* _Data_
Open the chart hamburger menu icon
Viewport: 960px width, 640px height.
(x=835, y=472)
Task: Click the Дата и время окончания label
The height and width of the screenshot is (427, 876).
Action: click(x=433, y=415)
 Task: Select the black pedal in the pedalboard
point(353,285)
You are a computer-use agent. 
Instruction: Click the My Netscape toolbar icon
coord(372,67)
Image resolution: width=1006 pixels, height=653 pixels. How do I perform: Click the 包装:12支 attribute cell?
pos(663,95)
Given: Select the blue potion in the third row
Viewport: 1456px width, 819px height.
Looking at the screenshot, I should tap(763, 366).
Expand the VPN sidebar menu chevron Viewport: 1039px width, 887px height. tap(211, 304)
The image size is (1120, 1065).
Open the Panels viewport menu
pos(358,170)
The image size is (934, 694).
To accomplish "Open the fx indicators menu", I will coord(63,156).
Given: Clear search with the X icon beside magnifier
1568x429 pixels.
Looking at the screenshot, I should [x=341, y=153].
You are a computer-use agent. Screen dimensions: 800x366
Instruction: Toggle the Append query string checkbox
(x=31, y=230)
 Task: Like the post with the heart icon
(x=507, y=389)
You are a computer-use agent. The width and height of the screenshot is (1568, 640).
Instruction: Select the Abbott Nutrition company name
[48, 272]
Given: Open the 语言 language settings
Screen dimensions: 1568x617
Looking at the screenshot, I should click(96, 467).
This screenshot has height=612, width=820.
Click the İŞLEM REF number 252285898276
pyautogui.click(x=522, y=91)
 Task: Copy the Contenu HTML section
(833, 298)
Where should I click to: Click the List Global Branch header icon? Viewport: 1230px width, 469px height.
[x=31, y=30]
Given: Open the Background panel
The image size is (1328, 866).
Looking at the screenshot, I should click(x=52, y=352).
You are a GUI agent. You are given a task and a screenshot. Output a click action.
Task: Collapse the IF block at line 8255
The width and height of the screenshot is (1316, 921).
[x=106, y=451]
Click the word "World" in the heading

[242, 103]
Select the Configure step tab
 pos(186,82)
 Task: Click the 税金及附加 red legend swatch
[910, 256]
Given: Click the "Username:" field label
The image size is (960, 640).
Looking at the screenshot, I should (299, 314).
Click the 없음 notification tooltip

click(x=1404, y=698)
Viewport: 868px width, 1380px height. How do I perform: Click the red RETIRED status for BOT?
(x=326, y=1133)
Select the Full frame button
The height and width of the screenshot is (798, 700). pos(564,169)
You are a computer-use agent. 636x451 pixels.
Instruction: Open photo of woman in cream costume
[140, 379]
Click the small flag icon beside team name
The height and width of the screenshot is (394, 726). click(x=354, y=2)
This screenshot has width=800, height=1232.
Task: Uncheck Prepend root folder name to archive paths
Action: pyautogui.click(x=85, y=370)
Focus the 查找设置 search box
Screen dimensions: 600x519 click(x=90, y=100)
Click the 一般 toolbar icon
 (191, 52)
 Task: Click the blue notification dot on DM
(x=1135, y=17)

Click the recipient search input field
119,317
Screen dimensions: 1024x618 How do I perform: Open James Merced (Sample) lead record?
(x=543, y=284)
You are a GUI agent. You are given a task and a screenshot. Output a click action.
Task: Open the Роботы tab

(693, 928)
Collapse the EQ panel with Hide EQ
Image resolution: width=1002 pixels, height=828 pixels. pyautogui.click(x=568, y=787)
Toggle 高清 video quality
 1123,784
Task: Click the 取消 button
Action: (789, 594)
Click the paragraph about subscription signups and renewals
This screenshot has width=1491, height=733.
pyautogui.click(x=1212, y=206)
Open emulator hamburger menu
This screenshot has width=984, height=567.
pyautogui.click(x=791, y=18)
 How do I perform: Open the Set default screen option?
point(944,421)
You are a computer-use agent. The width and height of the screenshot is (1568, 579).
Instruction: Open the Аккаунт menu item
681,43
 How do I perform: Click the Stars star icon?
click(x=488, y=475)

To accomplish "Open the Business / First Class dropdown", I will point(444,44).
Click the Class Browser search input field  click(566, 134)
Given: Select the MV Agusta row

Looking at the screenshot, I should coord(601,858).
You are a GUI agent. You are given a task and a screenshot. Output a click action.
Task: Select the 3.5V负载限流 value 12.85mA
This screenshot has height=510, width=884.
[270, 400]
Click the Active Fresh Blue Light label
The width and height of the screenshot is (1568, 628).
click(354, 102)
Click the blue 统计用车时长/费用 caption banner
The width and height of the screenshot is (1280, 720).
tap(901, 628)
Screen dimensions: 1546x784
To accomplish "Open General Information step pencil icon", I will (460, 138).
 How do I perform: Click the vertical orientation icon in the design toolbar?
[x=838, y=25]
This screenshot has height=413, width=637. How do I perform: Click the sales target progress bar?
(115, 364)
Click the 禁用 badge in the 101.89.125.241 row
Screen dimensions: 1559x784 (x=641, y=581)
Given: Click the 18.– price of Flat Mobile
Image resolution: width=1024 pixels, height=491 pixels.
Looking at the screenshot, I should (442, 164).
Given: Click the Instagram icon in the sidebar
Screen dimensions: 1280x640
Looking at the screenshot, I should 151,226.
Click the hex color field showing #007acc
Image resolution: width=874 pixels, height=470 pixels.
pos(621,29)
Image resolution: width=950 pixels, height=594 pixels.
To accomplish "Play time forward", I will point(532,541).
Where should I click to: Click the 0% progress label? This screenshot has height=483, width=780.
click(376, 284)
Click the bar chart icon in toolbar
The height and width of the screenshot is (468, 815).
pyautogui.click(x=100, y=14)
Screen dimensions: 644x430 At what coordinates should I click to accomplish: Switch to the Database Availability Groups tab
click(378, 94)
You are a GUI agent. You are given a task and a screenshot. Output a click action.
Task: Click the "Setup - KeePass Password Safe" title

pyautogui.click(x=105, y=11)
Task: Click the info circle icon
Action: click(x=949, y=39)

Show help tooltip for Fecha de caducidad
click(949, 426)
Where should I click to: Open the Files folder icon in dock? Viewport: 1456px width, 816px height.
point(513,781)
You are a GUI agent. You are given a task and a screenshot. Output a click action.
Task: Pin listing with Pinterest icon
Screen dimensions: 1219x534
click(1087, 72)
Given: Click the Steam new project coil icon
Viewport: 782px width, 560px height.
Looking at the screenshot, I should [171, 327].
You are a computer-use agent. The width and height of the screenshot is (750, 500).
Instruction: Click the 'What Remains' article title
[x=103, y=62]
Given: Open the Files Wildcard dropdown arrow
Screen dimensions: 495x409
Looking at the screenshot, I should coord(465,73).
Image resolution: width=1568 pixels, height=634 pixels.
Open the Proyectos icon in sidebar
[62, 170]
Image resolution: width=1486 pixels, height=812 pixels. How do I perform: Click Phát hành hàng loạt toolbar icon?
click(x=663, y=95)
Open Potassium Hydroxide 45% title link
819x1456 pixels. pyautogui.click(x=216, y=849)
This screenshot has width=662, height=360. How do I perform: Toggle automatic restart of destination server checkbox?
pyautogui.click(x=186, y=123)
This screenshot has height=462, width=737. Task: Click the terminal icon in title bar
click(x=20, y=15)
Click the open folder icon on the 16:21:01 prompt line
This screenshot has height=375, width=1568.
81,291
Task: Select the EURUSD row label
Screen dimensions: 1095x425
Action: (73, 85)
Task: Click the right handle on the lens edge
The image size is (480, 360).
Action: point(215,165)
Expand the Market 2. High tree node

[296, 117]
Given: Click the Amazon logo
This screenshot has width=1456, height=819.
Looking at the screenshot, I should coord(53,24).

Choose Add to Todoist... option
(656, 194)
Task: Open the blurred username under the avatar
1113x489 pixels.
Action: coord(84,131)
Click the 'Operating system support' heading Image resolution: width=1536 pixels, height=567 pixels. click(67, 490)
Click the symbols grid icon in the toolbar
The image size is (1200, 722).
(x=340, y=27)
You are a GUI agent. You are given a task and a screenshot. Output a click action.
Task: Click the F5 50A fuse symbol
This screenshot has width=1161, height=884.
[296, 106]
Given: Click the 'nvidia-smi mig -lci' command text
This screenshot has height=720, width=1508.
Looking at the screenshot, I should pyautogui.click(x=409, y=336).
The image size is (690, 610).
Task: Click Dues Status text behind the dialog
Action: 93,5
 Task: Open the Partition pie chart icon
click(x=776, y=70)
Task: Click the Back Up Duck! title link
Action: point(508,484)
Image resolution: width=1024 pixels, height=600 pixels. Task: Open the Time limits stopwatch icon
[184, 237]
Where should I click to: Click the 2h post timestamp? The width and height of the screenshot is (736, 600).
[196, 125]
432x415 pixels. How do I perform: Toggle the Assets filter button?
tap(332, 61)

* _Work order_
Show a copy of each line from the data that includes the word "Class".

* _Result for this task_
To accomplish "Open the Business / First Class dropdown", I will point(444,44).
Click the Class Browser search input field  click(566, 134)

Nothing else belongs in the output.